Reproduce the part of the data that opens with the line containing "Task: Open the end date calendar picker icon" and closes with the line containing "Looking at the", replacing each occurrence of "Open" with "Launch" and leaving everything else unchanged.
─── RECORDS
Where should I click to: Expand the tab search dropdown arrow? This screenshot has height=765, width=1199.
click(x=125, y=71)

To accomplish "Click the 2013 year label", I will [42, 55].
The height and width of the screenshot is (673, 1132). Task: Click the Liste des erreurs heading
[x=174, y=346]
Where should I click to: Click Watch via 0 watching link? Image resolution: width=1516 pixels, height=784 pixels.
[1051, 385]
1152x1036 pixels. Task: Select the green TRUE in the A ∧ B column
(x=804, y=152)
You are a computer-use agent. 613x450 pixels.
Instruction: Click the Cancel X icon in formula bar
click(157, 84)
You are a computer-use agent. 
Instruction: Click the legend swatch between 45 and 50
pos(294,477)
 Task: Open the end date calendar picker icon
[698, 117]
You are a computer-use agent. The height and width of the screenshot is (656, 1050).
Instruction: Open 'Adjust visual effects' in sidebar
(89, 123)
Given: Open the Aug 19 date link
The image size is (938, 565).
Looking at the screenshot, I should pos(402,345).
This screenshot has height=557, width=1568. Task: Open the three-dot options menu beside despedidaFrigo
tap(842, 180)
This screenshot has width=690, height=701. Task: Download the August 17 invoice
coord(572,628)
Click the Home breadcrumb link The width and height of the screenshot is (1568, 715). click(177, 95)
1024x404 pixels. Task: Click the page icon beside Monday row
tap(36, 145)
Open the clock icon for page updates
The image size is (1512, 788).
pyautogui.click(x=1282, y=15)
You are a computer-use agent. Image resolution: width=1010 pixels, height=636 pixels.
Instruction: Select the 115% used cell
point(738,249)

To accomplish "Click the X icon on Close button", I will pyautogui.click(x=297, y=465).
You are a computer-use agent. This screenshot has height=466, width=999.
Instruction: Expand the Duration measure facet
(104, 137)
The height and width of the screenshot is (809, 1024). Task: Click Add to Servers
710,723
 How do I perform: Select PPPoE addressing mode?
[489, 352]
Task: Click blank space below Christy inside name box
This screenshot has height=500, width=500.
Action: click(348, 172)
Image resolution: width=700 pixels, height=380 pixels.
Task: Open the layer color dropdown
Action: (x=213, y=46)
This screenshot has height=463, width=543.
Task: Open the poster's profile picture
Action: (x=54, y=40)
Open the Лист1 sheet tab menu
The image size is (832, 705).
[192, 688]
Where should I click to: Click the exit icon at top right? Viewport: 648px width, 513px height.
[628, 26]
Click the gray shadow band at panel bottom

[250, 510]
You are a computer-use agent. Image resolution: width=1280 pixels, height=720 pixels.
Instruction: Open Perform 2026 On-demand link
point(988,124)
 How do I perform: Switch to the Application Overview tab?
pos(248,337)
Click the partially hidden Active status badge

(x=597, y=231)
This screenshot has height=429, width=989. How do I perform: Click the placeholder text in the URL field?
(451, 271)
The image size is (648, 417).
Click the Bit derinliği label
──────
## SOLUTION TO THIS EXERCISE:
 Task: Launch the end date calendar picker icon
[698, 117]
You are a computer-use agent. The height and width of the screenshot is (656, 1050).
Instruction: Launch 'Adjust visual effects' in sidebar
(89, 123)
Given: Launch the Aug 19 date link
The image size is (938, 565).
Looking at the screenshot, I should pos(402,345).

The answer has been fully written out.